My name is Emily and I am a looner from the United States. I am currently 20 and have had the fetish basically my whole life, however it did not turn sexual until I was around 10 years old. As a child, I was obsessed with balloons, but I was also terrified of them popping. I was so scared of the pop that I avoided social events or places where I thought they would be. What I loved was when I could be alone with balloons and there was no danger of them popping because I would be gentle and take care of the balloons. When I was a young child I would talk to the balloons like they were my friends.
At the age of 10, I started going on my mom’s computer and would search videos of people blowing up balloons. I felt really guilty and gross when I would do this because I was confused and I didn’t know what was going on. One day I was blowing up an orange balloon, and it made me horny. I was afraid of the feeling at first but then I realized I liked it. I continued to partake in balloon-related activities in the privacy of my room through high school, and I knew it was strange but I didn’t realize it was a fetish until the very end of high school. I was watching an episode of Bob’s Burgers and one of the characters revealed that he had a balloon fetish. When this happened in the episode I literally paused the episode and froze up in terror. I then googled the episode and realized that I had a balloon fetish. I felt pretty bad about myself because of the fetish, but I told my brother and a close friend about it and they were really understanding. I made an Instagram and found people that loved balloons as much as I did. Being able to take photos of myself with balloons helped me embrace the fetish and feel less shame about it.

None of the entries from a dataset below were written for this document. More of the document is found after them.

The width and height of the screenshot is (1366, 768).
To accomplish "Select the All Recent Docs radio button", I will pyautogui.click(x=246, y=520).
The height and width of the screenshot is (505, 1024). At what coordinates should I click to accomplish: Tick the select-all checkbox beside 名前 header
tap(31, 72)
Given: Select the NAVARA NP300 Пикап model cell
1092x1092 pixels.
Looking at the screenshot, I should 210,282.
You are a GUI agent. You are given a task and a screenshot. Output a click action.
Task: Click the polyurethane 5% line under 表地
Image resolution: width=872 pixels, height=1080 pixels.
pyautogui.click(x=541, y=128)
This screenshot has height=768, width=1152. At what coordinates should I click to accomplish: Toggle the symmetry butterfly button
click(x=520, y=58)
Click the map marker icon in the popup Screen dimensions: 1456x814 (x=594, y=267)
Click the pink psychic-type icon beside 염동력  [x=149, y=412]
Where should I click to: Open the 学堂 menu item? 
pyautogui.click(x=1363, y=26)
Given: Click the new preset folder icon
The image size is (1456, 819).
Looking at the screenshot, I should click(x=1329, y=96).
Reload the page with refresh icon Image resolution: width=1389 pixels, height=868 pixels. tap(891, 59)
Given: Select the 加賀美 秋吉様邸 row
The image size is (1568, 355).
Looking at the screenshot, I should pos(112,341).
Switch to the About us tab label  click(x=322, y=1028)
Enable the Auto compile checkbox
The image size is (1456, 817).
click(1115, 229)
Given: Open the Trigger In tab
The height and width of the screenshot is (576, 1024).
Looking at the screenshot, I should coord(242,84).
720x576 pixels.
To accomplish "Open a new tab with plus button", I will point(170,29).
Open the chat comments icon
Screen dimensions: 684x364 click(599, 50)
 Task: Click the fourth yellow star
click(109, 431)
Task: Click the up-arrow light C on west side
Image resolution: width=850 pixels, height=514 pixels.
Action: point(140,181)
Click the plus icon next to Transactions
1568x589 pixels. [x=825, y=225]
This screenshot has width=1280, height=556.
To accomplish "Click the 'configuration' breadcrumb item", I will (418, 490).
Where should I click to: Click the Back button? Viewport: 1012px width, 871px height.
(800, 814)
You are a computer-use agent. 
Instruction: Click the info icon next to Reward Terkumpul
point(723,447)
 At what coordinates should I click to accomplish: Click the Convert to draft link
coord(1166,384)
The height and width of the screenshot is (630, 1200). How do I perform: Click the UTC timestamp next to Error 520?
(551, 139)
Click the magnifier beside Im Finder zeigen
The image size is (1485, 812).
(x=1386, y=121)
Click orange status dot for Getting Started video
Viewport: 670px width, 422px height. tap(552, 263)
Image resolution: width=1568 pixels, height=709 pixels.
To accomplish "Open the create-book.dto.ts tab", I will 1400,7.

When I realized I had the fetish I knew right away that I wanted to get over my fear of balloons popping, and I have made significant progress towards this goal. One hurdle I had to get over though was the fact that I can get very emotionally attached to balloons. I don’t get emotionally attached to every balloon, but sometimes I really don’t want them to pop because I will miss them. For a long time, I wouldn’t admit that I had this emotional connection to balloons because I was ashamed of it. I am now more accepting of myself, and I think it is awesome that balloons can do so much for me emotionally. Because of this emotional connection though, sometimes I just can’t bring myself to pop a balloon even when it gets old and deflated. Another reason I was ashamed of the fetish is that I need balloons constantly. Within the past few months, I haven’t gone more than a day or two without having one. For a while, I felt like a freak for being so obsessed with them that I always wanted and needed them around, but if they make me happy then there is nothing wrong with that.
Balloons are a part of who I am. Some people choose not to tell others about their fetish, but most of the people I am close to know about my fetish and none of them have a problem with it. Because it is such a big part of who I am I don’t really feel like I can comfortably keep it a secret, and so I haven’t. I have balloons around me when friends are over, and I can be myself and feel no judgment in these situations. If anyone is contemplating telling those around them about their fetish I would say go for it because people, for the most part, will be understanding. Also if anyone feels ashamed for having the fetish you should embrace it because it is so much fun. I am so glad that there is a supportive community of looners to talk to and that this fetish exists.